In early October, a Policygenius survey used Google Consumer Surveys to collect data from 1,500 individuals. The results demonstrated that healthcare coverage confusion discouraged slightly over 27 percent of respondents from seeking medical care.
The trend is nothing new. However, for seniors on Medicare, changes to Medicare Part B coverage and the new Medicare Plan Finder may be compounding the seasonal open enrollment bewilderment.
Starting in 2020, Medigap F plans will no longer be available to new members, as CMS eliminated plans offering full coverage for Medicare Part B. While some payers have quickly adjusted, creating new plans to fill the hole left by Medigap F, Medicare members were left confused about whether or not they would need to switch plans. Some Medicare agents were disseminating mistaken information about this new development.
Furthermore, in an attempt to streamline a complex process, CMS updated its Medicare Plan Finder for the first time in a decade. While the tool aims to increase price transparency and informed decision-making for users, some industry leaders have been critical of the tool, specifically the emphasis placed on premiums over prescription drug prices and lack of personalization based on the enrollee’s prescriptions.

# Input data

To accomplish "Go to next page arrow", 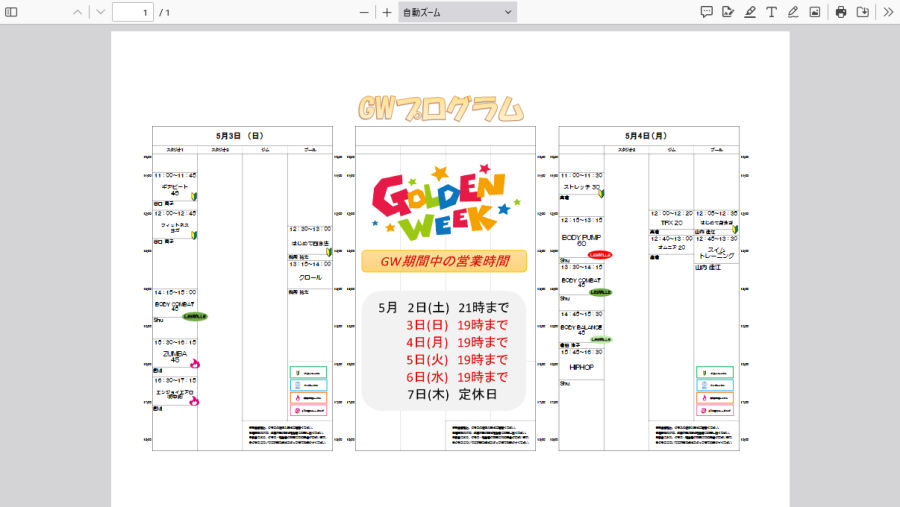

# Task set
1. In the passage on Medicare coverage confusion, replace "seniors" with "older adults" and reproduce the part starting at "In early October, a" and ending at "open enrollment bewilderment.".
2. Answer these questions using the passage on Medicare coverage confusion.
(a) How many individuals did the Policygenius survey collect data from?
(b) Starting in what year will Medigap F plans no longer be available to new members?
(c) How long had it been since CMS last updated its Medicare Plan Finder?

# Answers for this exercise
1.
In early October, a Policygenius survey used Google Consumer Surveys to collect data from 1,500 individuals. The results demonstrated that healthcare coverage confusion discouraged slightly over 27 percent of respondents from seeking medical care.
The trend is nothing new. However, for older adults on Medicare, changes to Medicare Part B coverage and the new Medicare Plan Finder may be compounding the seasonal open enrollment bewilderment.

2.
(a) 1,500 individuals.
(b) 2020.
(c) A decade.